**THE EXERCISE:** Turn everything from the line containing "You are a GUI" down to the line containing "[x=92, y=405]" into a two-column CSV headed instruction and location, with one row per item: its text and its answer, each in a single quoted field with line breaks replaced by spaces. Leave the pictures out.

**Element and text position data:**
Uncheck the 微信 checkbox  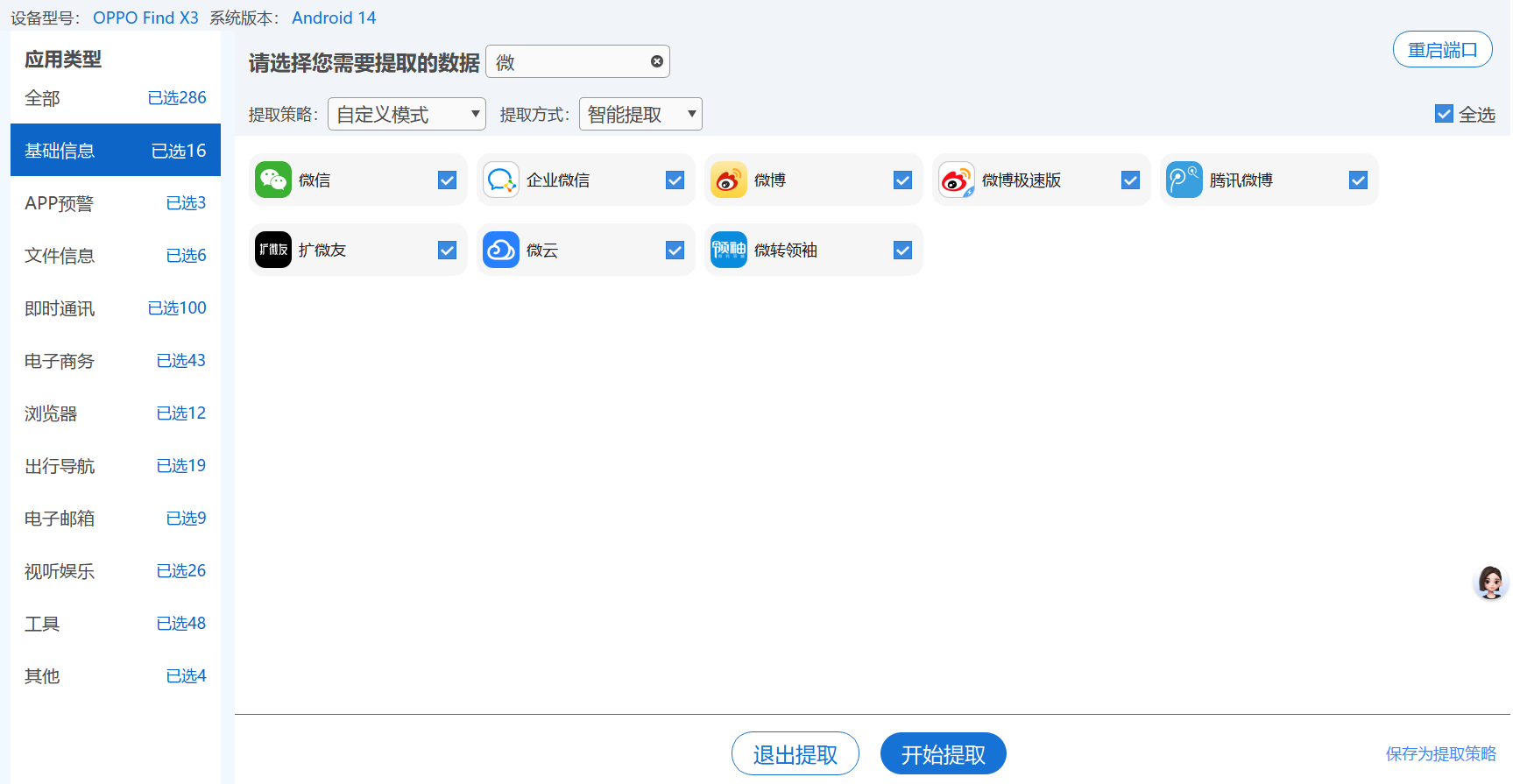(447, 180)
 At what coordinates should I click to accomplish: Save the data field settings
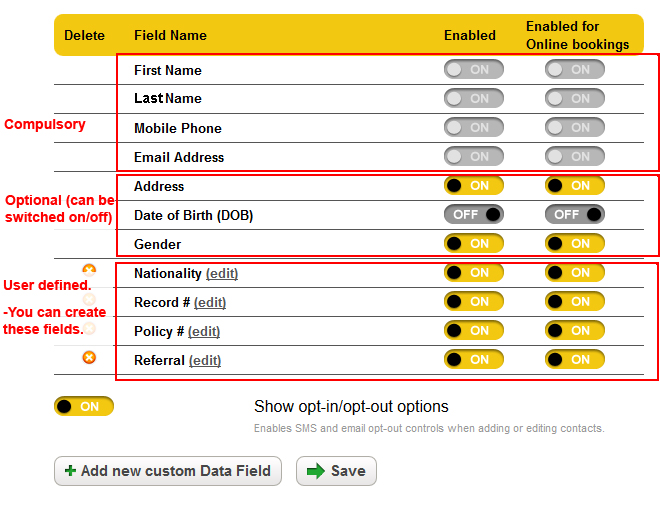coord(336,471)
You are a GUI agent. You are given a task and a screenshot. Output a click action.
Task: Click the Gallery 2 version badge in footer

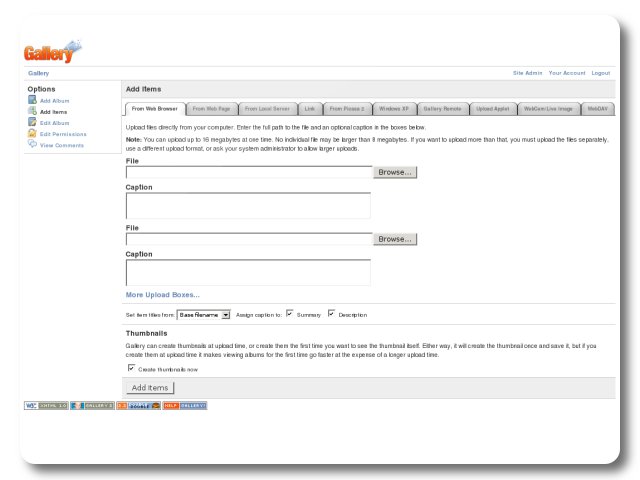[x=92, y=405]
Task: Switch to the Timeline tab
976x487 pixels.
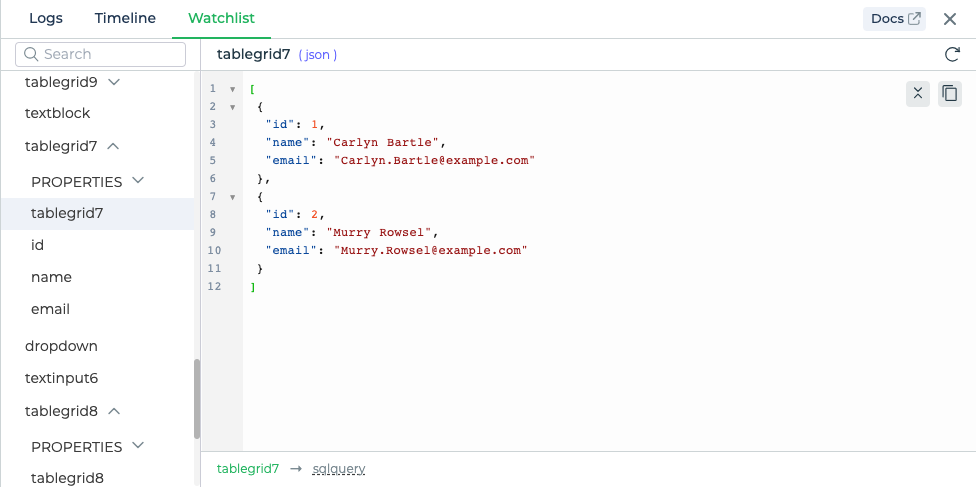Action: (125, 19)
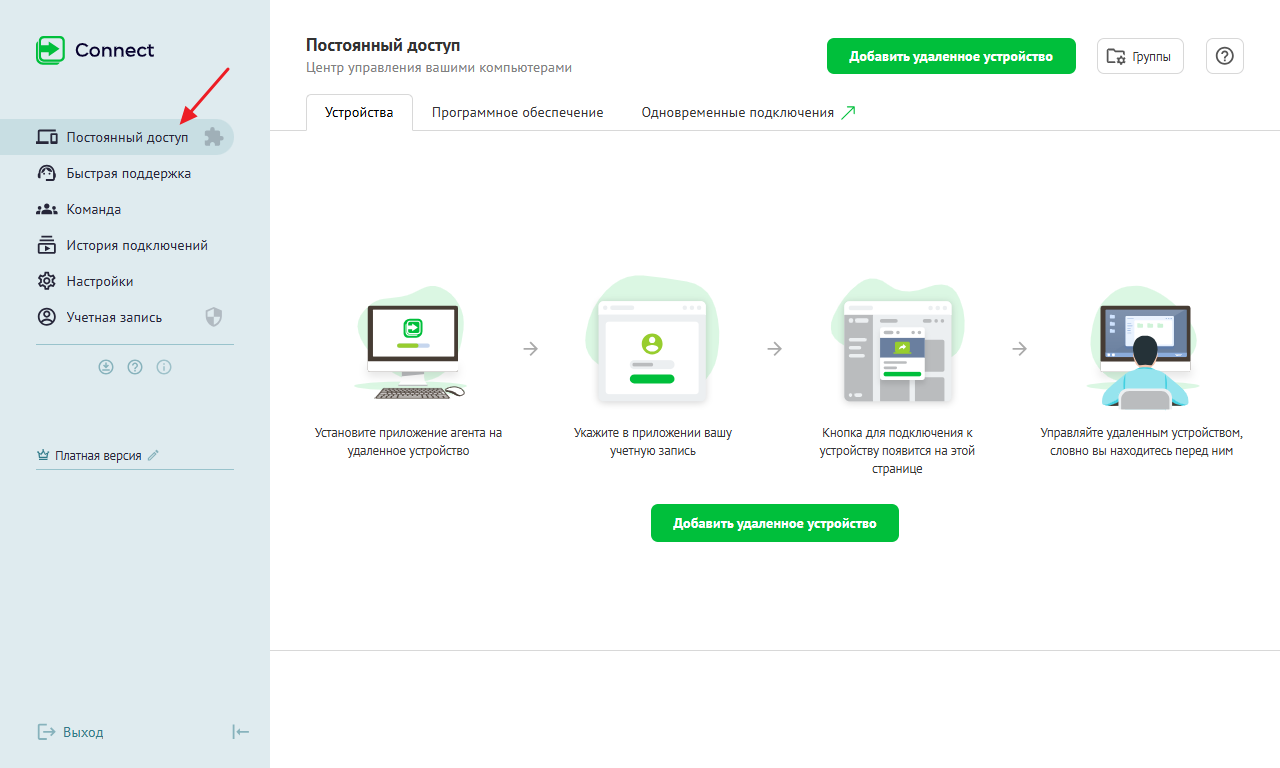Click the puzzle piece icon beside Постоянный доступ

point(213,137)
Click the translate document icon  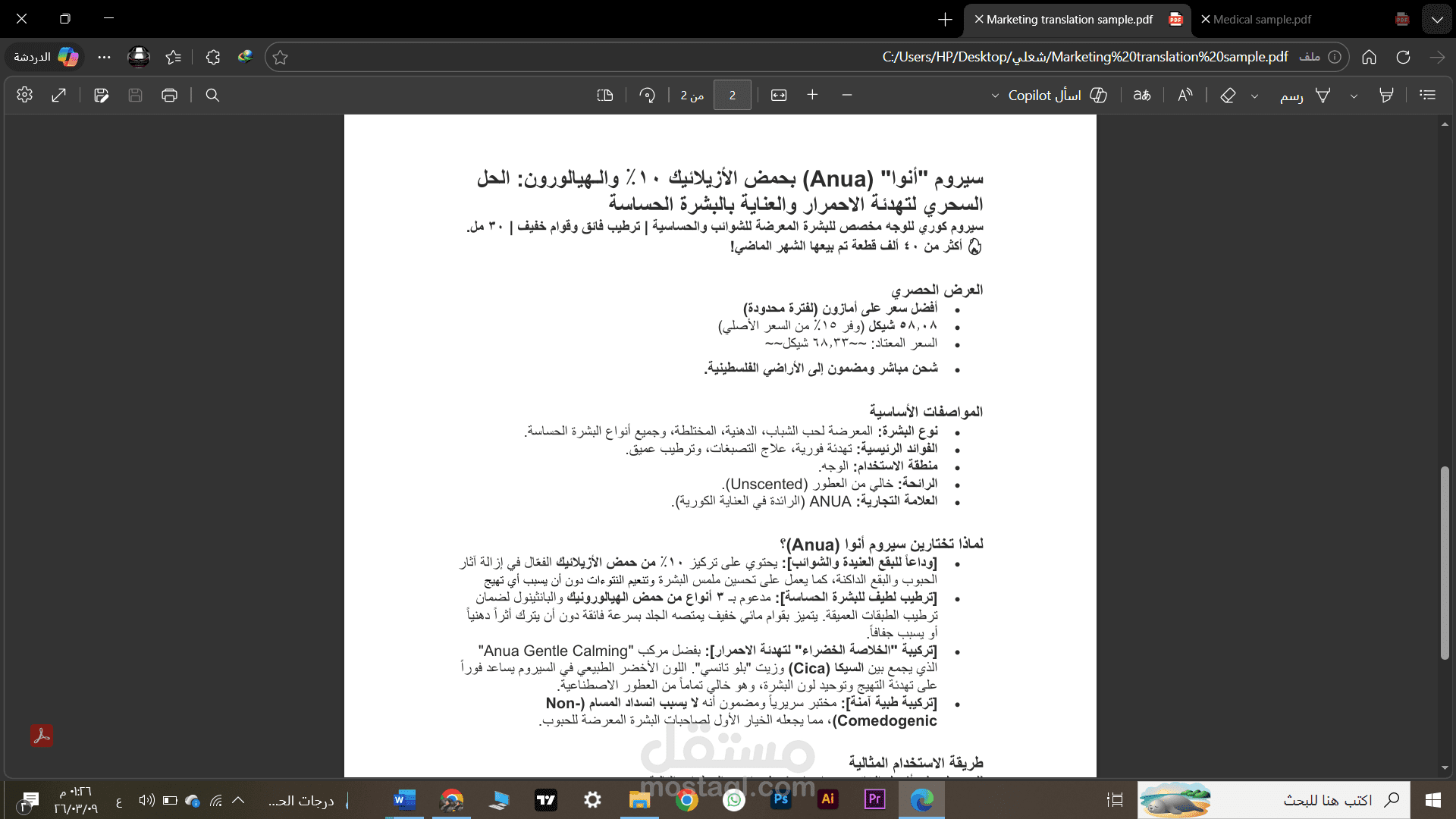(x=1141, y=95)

**REPLY TO THE TASK:**
instruction,location
"You are a GUI agent. You are given a task and a screenshot. Output a click action. Task: Click the Gallery 2 version badge in footer","[x=92, y=405]"